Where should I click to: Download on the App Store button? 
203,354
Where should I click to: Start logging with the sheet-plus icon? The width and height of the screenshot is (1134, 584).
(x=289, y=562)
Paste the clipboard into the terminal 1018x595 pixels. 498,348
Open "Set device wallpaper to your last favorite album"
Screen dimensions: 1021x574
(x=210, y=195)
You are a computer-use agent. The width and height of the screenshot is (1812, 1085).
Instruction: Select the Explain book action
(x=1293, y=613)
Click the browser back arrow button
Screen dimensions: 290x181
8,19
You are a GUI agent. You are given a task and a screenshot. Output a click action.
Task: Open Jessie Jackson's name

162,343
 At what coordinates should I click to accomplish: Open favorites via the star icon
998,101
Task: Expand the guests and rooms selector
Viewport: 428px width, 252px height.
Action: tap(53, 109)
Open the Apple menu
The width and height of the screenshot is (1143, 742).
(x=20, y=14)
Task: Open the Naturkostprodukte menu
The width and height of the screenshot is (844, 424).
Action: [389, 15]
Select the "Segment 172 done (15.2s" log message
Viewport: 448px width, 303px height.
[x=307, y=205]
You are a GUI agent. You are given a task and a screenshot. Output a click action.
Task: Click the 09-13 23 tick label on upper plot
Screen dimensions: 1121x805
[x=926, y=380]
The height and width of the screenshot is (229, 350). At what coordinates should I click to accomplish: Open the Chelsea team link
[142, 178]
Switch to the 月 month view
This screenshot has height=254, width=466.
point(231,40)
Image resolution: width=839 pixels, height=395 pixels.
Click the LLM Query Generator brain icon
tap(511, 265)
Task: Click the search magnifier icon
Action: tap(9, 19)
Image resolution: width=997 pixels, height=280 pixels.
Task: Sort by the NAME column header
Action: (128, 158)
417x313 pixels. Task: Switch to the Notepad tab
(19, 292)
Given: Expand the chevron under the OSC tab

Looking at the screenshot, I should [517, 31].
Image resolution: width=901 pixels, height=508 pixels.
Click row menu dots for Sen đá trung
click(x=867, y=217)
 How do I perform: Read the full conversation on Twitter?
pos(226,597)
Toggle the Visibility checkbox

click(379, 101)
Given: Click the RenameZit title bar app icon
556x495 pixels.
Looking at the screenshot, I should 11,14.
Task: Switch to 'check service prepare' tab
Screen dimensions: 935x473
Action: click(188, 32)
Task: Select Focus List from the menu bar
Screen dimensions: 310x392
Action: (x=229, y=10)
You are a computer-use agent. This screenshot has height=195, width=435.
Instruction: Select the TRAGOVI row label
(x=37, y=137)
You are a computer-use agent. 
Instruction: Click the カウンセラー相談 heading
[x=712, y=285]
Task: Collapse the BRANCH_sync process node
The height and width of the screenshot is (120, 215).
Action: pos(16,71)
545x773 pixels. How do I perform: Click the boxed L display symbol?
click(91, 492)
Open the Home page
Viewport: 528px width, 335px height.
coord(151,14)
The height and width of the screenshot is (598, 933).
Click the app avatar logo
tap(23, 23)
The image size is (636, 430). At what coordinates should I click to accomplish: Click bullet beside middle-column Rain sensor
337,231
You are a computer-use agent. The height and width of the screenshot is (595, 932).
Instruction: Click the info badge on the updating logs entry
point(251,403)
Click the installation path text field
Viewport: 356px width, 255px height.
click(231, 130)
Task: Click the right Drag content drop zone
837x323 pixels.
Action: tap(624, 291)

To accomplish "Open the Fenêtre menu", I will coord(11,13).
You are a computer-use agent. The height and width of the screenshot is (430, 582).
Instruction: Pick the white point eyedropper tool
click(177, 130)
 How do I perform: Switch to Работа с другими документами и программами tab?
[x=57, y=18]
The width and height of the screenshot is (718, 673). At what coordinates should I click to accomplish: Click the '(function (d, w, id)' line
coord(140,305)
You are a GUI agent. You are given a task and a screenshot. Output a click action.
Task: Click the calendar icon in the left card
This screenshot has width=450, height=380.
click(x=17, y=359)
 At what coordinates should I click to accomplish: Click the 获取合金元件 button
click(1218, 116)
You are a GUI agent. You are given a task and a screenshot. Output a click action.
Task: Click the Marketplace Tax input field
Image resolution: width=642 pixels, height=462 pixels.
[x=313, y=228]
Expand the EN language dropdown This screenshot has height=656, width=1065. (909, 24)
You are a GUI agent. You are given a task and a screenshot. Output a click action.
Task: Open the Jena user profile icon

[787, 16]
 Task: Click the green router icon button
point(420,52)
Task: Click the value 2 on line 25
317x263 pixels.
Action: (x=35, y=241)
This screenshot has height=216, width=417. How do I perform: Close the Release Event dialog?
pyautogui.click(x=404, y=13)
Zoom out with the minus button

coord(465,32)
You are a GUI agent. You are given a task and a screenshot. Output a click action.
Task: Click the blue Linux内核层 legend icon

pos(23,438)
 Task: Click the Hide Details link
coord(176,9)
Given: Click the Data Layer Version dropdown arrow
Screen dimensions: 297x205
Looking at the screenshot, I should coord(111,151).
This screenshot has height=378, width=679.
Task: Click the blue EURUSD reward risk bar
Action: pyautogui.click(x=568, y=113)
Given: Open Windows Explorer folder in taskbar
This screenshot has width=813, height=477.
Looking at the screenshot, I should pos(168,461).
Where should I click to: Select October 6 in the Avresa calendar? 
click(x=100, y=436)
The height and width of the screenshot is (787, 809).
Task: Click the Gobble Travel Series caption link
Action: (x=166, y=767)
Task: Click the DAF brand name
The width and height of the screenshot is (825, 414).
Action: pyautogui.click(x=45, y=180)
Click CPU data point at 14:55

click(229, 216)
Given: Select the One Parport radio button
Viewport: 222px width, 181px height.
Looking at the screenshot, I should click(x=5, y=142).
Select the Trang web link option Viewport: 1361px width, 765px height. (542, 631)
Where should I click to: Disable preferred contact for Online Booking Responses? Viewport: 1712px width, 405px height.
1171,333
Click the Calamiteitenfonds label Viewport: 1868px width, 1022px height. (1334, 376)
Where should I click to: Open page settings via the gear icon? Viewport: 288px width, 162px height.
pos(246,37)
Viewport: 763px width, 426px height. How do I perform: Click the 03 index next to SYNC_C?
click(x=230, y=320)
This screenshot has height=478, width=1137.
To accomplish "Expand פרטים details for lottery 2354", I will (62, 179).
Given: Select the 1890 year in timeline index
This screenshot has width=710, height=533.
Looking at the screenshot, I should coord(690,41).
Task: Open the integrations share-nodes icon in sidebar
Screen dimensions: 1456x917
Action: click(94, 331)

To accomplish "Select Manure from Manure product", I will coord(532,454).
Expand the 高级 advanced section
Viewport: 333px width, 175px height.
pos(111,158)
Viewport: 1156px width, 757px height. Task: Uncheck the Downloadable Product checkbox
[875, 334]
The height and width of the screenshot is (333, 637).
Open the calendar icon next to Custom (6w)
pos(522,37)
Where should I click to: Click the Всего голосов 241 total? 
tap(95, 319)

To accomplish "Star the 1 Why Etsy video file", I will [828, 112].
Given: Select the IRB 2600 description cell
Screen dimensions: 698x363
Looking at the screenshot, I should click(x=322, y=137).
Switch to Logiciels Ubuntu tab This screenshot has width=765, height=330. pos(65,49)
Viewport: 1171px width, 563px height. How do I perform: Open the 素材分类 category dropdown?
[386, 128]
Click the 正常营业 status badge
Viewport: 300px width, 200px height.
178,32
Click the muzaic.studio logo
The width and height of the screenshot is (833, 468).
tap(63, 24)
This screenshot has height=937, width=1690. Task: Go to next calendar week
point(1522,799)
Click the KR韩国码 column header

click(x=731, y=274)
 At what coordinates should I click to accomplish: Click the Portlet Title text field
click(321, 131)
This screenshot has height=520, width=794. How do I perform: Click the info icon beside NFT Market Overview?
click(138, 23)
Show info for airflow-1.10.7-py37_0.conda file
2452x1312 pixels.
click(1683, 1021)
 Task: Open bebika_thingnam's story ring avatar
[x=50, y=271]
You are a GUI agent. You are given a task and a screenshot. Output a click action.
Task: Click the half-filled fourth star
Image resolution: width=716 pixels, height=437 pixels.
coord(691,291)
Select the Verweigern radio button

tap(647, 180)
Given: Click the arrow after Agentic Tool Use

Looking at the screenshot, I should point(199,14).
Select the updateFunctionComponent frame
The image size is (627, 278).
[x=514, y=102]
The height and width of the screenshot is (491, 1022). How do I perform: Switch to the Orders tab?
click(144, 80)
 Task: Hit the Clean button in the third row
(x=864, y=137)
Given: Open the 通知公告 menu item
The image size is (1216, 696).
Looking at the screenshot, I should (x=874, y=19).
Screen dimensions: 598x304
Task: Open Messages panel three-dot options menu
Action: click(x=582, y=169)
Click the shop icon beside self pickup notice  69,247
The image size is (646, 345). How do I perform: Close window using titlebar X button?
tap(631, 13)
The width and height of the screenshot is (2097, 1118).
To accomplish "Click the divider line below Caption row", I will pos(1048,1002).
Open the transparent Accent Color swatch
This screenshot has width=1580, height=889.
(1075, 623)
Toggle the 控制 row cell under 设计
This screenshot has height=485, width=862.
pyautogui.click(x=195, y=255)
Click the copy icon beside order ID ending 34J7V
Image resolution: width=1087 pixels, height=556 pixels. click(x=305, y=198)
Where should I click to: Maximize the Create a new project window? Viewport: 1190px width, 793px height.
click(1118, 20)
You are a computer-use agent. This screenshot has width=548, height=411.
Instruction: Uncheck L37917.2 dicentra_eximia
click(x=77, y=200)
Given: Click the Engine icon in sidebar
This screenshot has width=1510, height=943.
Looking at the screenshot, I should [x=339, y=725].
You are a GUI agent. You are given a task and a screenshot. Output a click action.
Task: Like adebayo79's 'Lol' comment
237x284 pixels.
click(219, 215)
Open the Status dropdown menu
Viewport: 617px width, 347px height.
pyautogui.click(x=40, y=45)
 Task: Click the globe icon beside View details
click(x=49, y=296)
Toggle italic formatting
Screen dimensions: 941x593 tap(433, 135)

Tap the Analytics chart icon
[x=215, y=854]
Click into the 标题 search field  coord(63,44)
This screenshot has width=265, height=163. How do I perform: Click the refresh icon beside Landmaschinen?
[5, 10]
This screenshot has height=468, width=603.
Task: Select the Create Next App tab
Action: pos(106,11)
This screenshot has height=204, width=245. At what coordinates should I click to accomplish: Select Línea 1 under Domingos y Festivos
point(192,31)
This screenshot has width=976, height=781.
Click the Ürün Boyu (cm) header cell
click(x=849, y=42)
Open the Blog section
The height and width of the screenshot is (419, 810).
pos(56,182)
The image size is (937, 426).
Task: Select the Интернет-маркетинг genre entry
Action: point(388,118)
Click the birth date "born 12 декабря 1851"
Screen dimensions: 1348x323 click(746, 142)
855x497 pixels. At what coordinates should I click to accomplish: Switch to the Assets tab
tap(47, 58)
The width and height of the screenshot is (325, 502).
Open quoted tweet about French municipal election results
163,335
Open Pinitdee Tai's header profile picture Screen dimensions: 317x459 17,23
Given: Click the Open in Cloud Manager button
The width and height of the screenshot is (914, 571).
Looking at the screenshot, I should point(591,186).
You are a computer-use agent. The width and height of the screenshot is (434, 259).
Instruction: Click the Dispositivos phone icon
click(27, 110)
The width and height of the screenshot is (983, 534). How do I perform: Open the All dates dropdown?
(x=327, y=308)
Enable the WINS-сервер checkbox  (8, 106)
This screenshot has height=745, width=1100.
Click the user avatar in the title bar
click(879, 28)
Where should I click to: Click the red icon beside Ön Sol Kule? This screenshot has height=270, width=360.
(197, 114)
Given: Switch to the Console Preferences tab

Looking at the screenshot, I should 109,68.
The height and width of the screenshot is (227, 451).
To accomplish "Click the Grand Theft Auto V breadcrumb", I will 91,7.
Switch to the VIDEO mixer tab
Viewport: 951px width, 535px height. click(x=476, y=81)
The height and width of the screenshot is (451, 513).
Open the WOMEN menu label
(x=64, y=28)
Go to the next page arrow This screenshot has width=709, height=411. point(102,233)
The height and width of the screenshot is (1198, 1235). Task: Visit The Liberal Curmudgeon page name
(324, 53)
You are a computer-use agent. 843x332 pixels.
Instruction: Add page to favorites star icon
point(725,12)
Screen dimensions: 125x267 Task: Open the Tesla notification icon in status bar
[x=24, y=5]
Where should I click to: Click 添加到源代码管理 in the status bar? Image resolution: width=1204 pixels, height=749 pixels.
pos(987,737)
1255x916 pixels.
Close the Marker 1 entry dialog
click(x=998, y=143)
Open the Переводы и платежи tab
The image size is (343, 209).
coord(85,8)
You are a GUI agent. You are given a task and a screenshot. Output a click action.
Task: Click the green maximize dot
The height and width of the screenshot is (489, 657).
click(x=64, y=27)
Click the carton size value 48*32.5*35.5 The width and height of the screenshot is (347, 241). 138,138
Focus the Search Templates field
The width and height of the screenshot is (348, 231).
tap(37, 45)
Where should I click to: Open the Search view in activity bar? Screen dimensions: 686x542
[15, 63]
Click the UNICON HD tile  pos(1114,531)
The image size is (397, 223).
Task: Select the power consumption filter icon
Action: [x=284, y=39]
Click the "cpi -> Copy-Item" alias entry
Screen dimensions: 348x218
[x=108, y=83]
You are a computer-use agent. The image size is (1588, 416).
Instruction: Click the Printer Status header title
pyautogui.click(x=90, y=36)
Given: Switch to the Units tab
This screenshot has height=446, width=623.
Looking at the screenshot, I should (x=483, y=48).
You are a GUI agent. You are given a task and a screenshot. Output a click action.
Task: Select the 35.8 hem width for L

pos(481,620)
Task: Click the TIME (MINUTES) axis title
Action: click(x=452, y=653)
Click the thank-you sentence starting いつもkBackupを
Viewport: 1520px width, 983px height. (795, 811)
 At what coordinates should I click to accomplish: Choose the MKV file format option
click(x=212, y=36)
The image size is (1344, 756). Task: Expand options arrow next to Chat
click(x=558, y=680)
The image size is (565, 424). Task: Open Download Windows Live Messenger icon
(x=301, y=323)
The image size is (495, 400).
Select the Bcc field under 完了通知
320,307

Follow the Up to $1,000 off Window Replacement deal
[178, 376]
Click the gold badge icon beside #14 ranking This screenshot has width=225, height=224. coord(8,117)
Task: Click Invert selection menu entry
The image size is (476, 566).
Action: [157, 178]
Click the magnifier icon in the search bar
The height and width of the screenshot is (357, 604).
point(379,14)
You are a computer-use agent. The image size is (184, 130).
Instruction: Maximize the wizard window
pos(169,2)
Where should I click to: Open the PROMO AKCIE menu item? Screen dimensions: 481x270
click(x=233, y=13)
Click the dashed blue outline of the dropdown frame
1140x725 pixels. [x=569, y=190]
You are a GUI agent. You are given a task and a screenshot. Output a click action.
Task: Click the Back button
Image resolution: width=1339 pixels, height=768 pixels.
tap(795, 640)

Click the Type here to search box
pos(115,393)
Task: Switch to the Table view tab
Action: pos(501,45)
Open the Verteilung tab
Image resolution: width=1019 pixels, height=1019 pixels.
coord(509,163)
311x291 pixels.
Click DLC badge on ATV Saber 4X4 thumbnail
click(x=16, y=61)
----
## Activity
All lines above between those holding "How do I perform: Switch to Работа" and "Given: Select the One Parport radio button", inclusive, must be set down unchanged, and no other line may be included.

## Task response
 How do I perform: Switch to Работа с другими документами и программами tab?
[x=57, y=18]
The width and height of the screenshot is (718, 673). At what coordinates should I click to accomplish: Click the '(function (d, w, id)' line
coord(140,305)
You are a GUI agent. You are given a task and a screenshot. Output a click action.
Task: Click the calendar icon in the left card
This screenshot has width=450, height=380.
click(x=17, y=359)
 At what coordinates should I click to accomplish: Click the 获取合金元件 button
click(1218, 116)
You are a GUI agent. You are given a task and a screenshot. Output a click action.
Task: Click the Marketplace Tax input field
Image resolution: width=642 pixels, height=462 pixels.
[x=313, y=228]
Expand the EN language dropdown This screenshot has height=656, width=1065. (909, 24)
You are a GUI agent. You are given a task and a screenshot. Output a click action.
Task: Open the Jena user profile icon

[787, 16]
 Task: Click the green router icon button
point(420,52)
Task: Click the value 2 on line 25
317x263 pixels.
Action: (x=35, y=241)
This screenshot has height=216, width=417. How do I perform: Close the Release Event dialog?
pyautogui.click(x=404, y=13)
Zoom out with the minus button

coord(465,32)
You are a GUI agent. You are given a task and a screenshot. Output a click action.
Task: Click the blue Linux内核层 legend icon

pos(23,438)
 Task: Click the Hide Details link
coord(176,9)
Given: Click the Data Layer Version dropdown arrow
Screen dimensions: 297x205
Looking at the screenshot, I should coord(111,151).
This screenshot has height=378, width=679.
Task: Click the blue EURUSD reward risk bar
Action: pyautogui.click(x=568, y=113)
Given: Open Windows Explorer folder in taskbar
This screenshot has width=813, height=477.
Looking at the screenshot, I should pos(168,461).
Where should I click to: Select October 6 in the Avresa calendar? 
click(x=100, y=436)
The height and width of the screenshot is (787, 809).
Task: Click the Gobble Travel Series caption link
Action: (x=166, y=767)
Task: Click the DAF brand name
The width and height of the screenshot is (825, 414).
Action: pyautogui.click(x=45, y=180)
Click CPU data point at 14:55

click(229, 216)
Given: Select the One Parport radio button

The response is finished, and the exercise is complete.